Cytotoxcity was assessed by incubation of HeLa and L929 (American Type Culture Collection (ATCC), Manassas, VA) mammalian cell lines (2×104 cells per well) in sterile 96 well tissue culture-treated plates in the presence of decreasing concentrations of merochlorin A and incubation at 37°C with 5% CO2 for 24 h. Cytotoxicity was assayed by MTS (3-(4,5-dimethylthiazol-2-yl)-5-(3-carboxymethoxyphenyl)-2-(4-sulfophenyl)-2Htetrazolium) using the CellTiter 96® Aqueous non-radioactive cell proliferation assay according to manufacturer's instructions (Promega Madison, WI). This assay measures the reducing potential of viable cells using a colorimetric reaction, which is quantitated spectrophotometrically at 490 nm. Cytotoxicity was defined as the concentration which showed a >50% reduction in absorbance at 490 nm compared to the merochlorin A-free negative control. Etoposide at 10 mg/L was used as the positive cytotoxicity control.

Results

Isolation and structure assignment of merochlorin A

The crude extract (4.5 g) was fractionated by open column chromatography on silica gel (25 g), eluted with a step gradient of dichloromethane and methanol. The dichloromethane/methanol 100∶1 fraction contained a mixture of metabolites, which were purified by reversed-phase HPLC (Phenomenex Luna C-18 (2), 250×100 mm, 2.0 mL/min, 5 mm, 100 Å, UV = 210 nm) using an isocratic solvent system from 85% CH3CN to afford merochlorin A (1, 12.0 mg), as a pale yellow oil. The molecular formula for merochlorin A was deduced as C25H29 35ClO4, based on analysis of HRESIMS data (a pseudomolecular ion peak at m/z 429.1821 [M+H]+) and on interpretation of 13C NMR data. Merochlorin A showed strong UV absorptions at 240, 296, and 330 nm, indicating a conjugated aromatic or phenolic functional group. The IR spectrum showed broad absorptions for multiple hydroxyl groups (3380 cm−1) and characteristic carbonyl groups (1704 cm−1). The 1H NMR spectrum of merochlorin A displayed a pair of meta-coupled aromatic protons [H-4 (δH 6.16), H-6 (δH 6.38)], one olefin proton H-18 (δH 4.92), five methyl singlets H-21 [(δH 1.53), H-20 (δH 1.45), H-24 (δH 1.65), H-22 (δH 1.56), H-25 (δH 0.81)], and an exchangeable proton 3-OH (δH 11.9). The 13C NMR and HSQC spectroscopic data revealed two carbonyl, ten quaternary, four methine, four methyene, and five methyl carbons.

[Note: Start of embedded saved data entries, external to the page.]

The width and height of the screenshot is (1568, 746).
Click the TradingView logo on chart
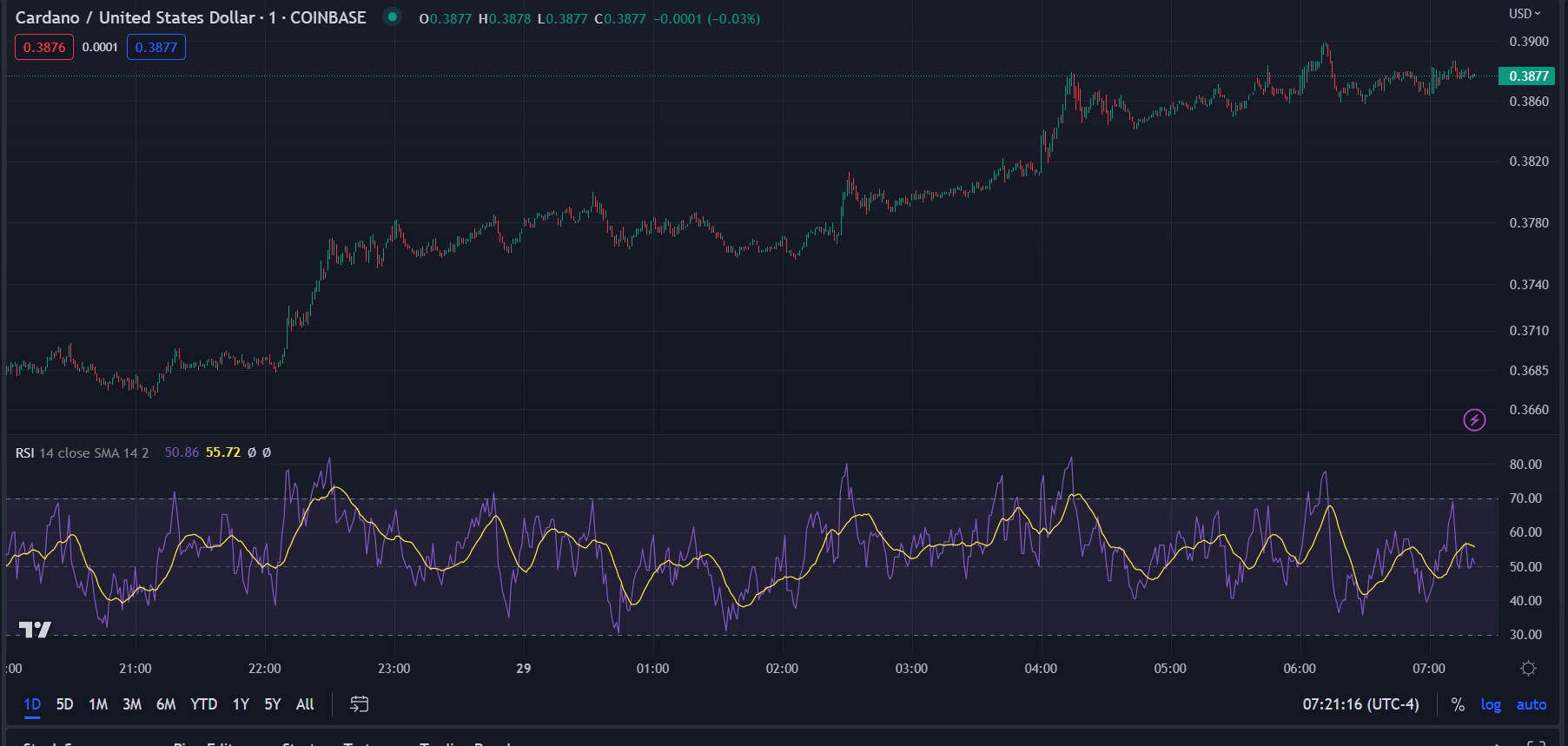(35, 630)
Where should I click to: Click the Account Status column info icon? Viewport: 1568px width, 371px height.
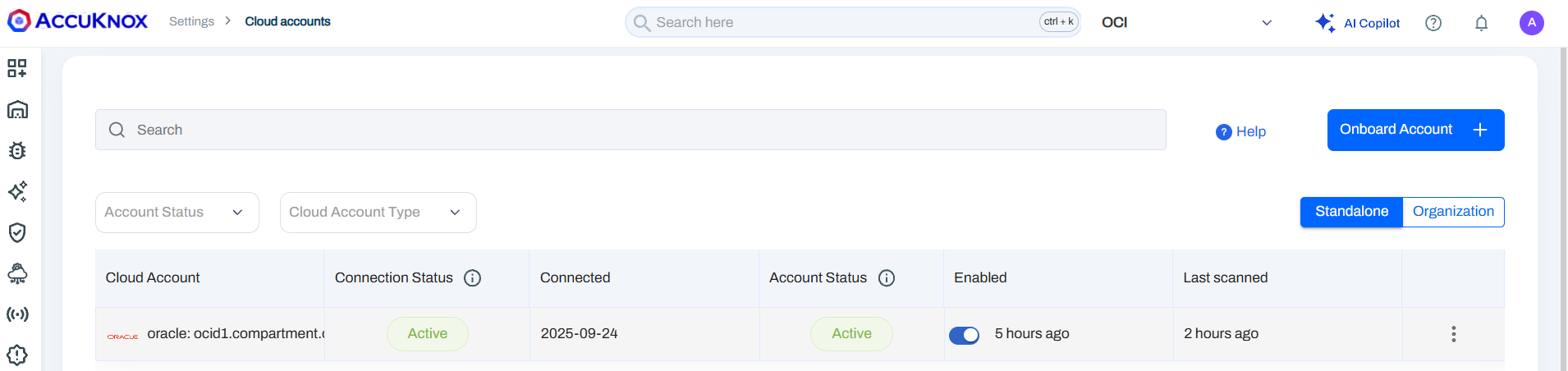[x=887, y=278]
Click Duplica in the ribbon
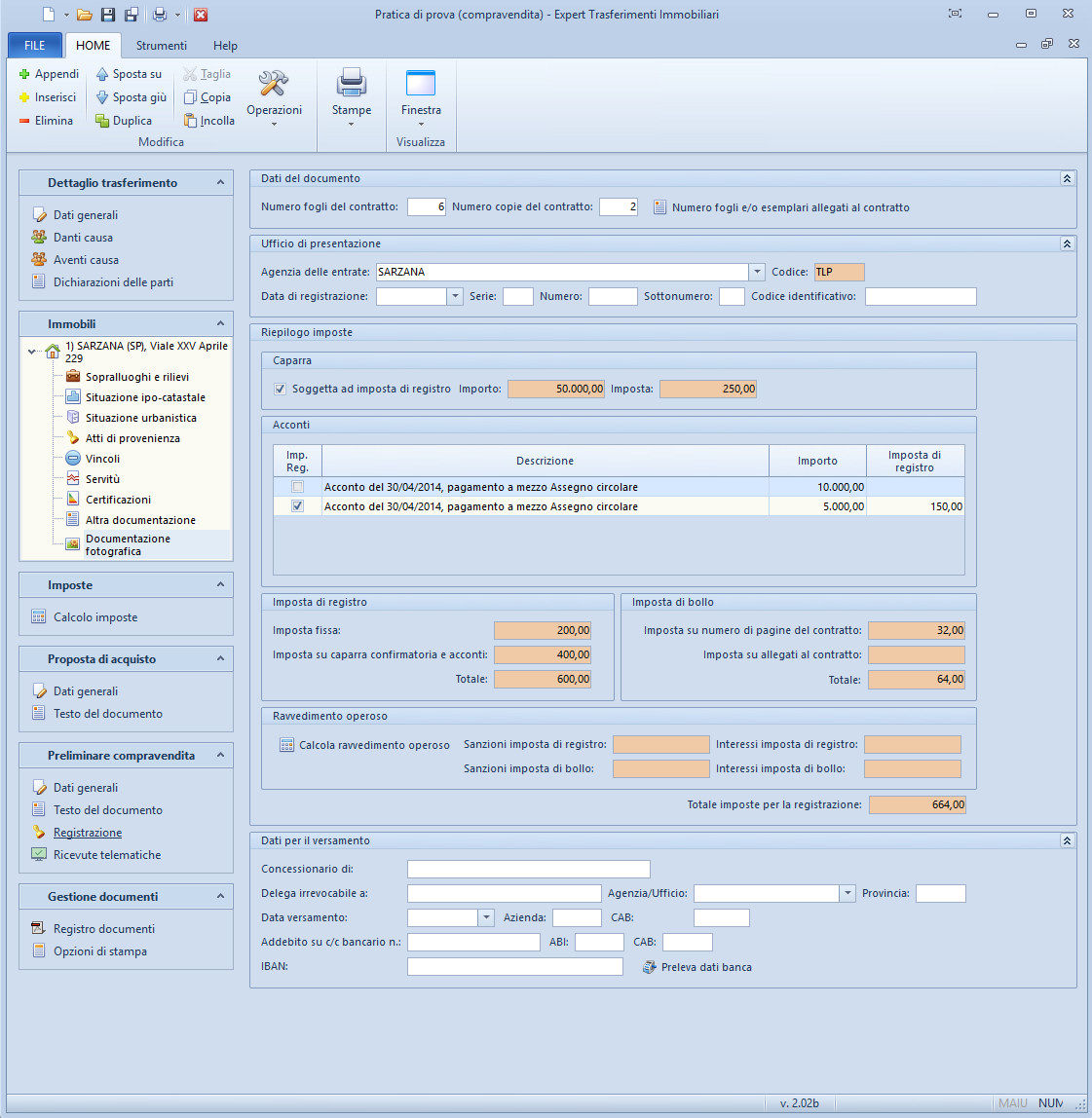This screenshot has height=1118, width=1092. tap(123, 121)
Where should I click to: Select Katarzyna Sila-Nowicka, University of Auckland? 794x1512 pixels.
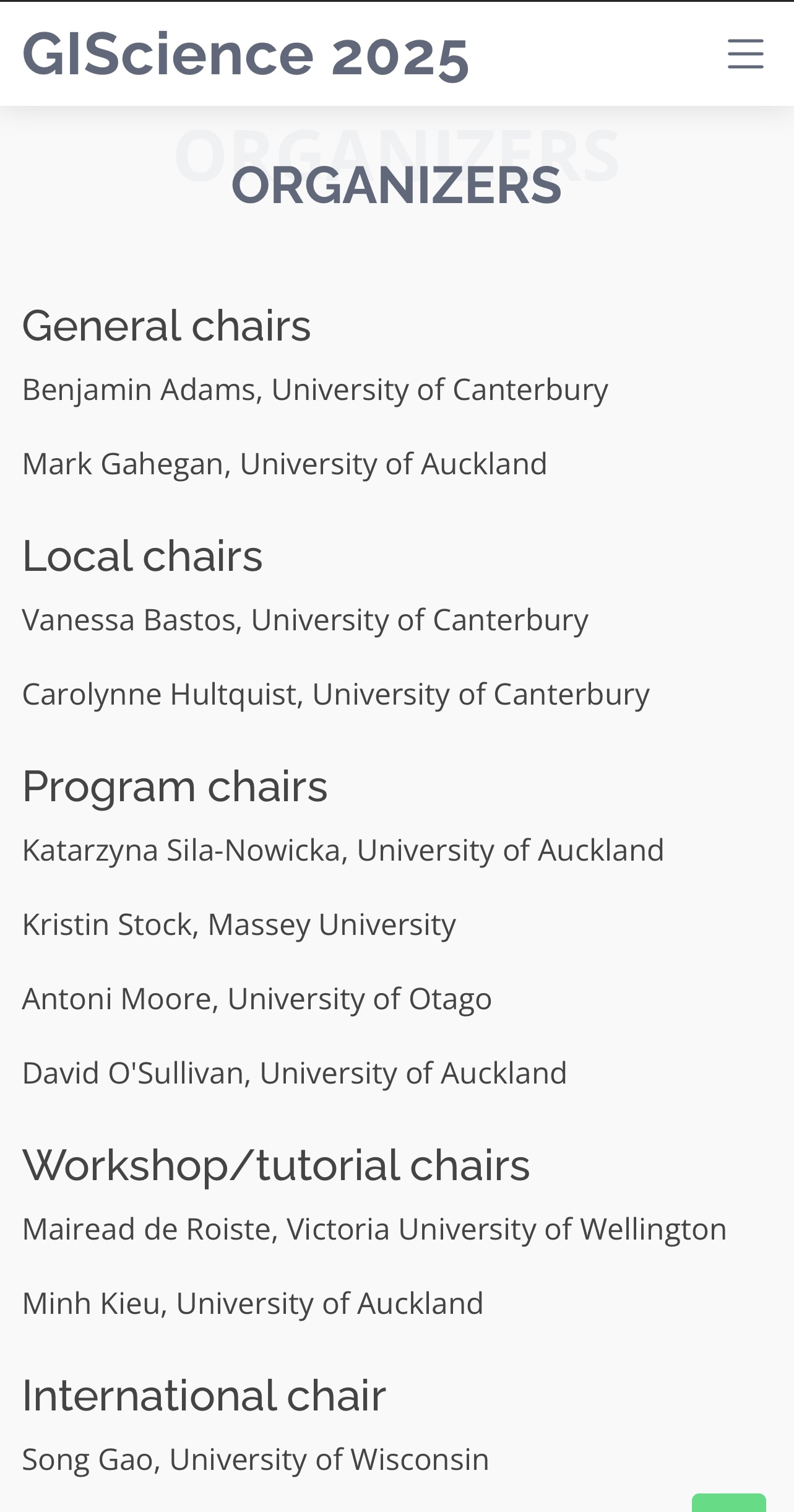point(343,849)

Interpretation of data from 2D NMR experiments allowed three fragments, a 1,2,3,5 tetrasubstituted benzene moiety, the C-10 side chain of the molecule, and a propan-2-ylidenecyclopentane moiety, to be assembled. The first fragment was established from analysis of a 1H-1H coupling constant and 2D NMR spectral data. The meta-coupling of two aromatic protons [H-4 (δH 6.16, d, J = 2.0 Hz), H-6 (δH 6.38, d, J = 2.0 Hz)] indicated a 1,2,3,5 tetrasubstituted benzene moiety. A long range HMBC correlation of the aromatic proton H-4 to carbons C-3 (δC 165.4) and C-5 (δC 166.5) and their carbon chemical shifts suggested the substitution of the two hydroxyl groups at C-3 and C-5, respectively. The presence of two hydroxyl groups was confirmed by the methylation of 5-OH followed by the acetylation of 3-OH. A chelated hydroxyl proton (δH 11.59, 3-OH) strongly suggested the presence of a carbonyl group at C-1, which revealed the ketone group based on the carbon chemical shift of C-1 (dC 193.2). The second fragment, the C-10 side chain of the molecule, was established from COSY crosspeaks and HMBC correlations (Figure 1b). The COSY crosspeaks from the protons H-16 through H-18 [H-16 (δH 1.40, 1.14)- H-17 (δH 2.03, 1.75)- H-18 (δH 4.92)], and the long-range HMBC correlations from an olefinic proton H-18 to carbons C-19 (δC 131.6), C-20 (δC 18.1), C-21 (δC 26.1) permitted the assignment of the side chain of the fragment (C-16 to C-21). The last fragment, a propan-2-ylidenecyclopentane moiety, was assigned by analysis of COSY and HMBC spectroscopic data. The COSY crosspeaks between H-9 and H-15, and long-range HMBC correlations from H-15 to C-8, C-9, C-13, C-14, and C-23: from two dimethyl singlet H-22 to carbons C-14 and C-23: from H-24 to carbons C-14 and C-23 allowed the construction of the propan-2-ylidenecyclopentane moiety.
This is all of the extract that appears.